Reputation: 4122
I am using Python 3 and Selenium to grab some image links from a website as below:
import sys
import os
from selenium import webdriver
from selenium.webdriver.chrome.options import Options
from selenium.webdriver.common.proxy import Proxy, ProxyType
chrome_options = Options()
chrome_options.add_argument("--headless")
driver = webdriver.Chrome(chrome_options=chrome_options)
driver.get('https://www.sky.com/tv-guide/20200605/4101-1/107/Efe2-364')
link_xpath = '/html/body/main/div/div[2]/div[2]/div/div/div[2]/div/div[2]/div[1]/div/div/div[2]/div/img'
link_path = driver.find_element_by_xpath(link_xpath).text
print(link_path)
driver.quit()
When parsing this URL you can see the image in question in the middle of the page. When you right click in Google Chrome and inspect element, you can then right click the element itself within Chrome Dev Tools and get the xpath for this image.
All looks in order to me, however when running the above code I get the following error:
Traceback (most recent call last):
File "G:\folder\folder\testfilepy", line 16, in <module>
link_path = driver.find_element_by_xpath(link_xpath).text
File "G:\Python36\lib\site-packages\selenium\webdriver\remote\webdriver.py", line 394, in find_element_by_xpath
return self.find_element(by=By.XPATH, value=xpath)
File "G:\Python36\lib\site-packages\selenium\webdriver\remote\webdriver.py", line 978, in find_element
'value': value})['value']
File "G:\Python36\lib\site-packages\selenium\webdriver\remote\webdriver.py", line 321, in execute
self.error_handler.check_response(response)
File "G:\Python36\lib\site-packages\selenium\webdriver\remote\errorhandler.py", line 242, in check_response
raise exception_class(message, screen, stacktrace)
selenium.common.exceptions.NoSuchElementException: Message: no such element: Unable to locate element: {"method":"xpath","selector":"/html/body/main/div/div[2]/div[2]/div/div/div[2]/div/div[2]/div[1]/div/div/div[2]/div/img"}
(Session info: headless chrome=83.0.4103.61)
Can anyone tell me why Selenium is unable to find the xpath provided?
Upvotes: 1
Views: 749
Reputation: 7563
You have the correct xpath
, but don't use absolute paths, it's very vulnerable to change. Try this relative xpath
: //div[@class="c-bezel programme-content__image"]//img
.
And to achieve you mean, please use .get_attribute("src")
not .text
driver.get('https://www.sky.com/tv-guide/20200605/4101-1/107/Efe2-364')
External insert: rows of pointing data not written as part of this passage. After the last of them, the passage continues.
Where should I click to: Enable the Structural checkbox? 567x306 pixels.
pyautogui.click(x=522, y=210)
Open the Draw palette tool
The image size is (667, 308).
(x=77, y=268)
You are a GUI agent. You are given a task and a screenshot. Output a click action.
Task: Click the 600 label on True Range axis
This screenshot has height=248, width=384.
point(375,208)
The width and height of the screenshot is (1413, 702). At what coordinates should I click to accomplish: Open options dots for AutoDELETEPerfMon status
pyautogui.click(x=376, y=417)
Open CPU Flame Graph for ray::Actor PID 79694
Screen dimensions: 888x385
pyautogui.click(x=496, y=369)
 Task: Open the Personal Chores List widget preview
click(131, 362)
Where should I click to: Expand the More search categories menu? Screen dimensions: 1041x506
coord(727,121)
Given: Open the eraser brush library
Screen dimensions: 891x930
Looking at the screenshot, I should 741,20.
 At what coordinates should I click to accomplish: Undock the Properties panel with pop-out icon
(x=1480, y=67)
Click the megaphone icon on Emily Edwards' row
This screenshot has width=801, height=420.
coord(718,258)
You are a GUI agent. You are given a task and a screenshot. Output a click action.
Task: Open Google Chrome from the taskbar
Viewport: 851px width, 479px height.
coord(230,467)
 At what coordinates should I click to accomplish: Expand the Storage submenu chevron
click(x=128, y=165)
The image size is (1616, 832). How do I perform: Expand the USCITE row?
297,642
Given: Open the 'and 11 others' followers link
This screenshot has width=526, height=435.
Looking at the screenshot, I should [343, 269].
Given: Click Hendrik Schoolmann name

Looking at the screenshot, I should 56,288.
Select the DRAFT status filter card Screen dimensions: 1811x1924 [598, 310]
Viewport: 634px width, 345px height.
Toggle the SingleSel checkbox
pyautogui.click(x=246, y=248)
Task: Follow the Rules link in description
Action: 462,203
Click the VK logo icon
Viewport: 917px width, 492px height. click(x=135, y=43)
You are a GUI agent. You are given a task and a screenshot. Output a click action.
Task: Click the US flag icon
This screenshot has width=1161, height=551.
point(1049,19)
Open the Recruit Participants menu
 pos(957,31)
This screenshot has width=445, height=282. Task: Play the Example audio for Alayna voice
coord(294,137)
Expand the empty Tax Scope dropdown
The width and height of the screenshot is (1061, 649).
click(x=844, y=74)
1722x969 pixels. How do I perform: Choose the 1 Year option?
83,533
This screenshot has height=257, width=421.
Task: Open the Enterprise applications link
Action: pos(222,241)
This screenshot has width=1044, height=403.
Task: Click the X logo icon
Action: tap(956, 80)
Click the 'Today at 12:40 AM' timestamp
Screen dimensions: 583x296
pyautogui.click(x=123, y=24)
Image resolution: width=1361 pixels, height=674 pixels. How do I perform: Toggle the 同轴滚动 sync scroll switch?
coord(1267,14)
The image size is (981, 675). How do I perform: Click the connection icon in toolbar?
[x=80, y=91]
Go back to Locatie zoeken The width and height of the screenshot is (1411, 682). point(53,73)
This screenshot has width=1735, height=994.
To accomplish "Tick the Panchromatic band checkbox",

element = WebDriverWait(driver, 20).until(EC.visibility_of_element_located((By.XPATH, '//div[@class="c-bezel programme-content__image"]//img')))
print(element.get_attribute("src"))
driver.quit()
Or better way, use css selector. This should be faster:
element = WebDriverWait(driver, 20).until(EC.visibility_of_element_located((By.CSS_SELECTOR, '.c-bezel.programme-content__image > img')))
Reference : https://selenium-python.readthedocs.io/locating-elements.html
Upvotes: 1
Reputation: 193108
To extract the src
attribute of the image you need to induce WebDriverWait for the visibility_of_element_located()
and you can use either of the following Locator Strategies:
Using CSS_SELECTOR
:
options = webdriver.ChromeOptions()
options.add_experimental_option("excludeSwitches", ["enable-automation"])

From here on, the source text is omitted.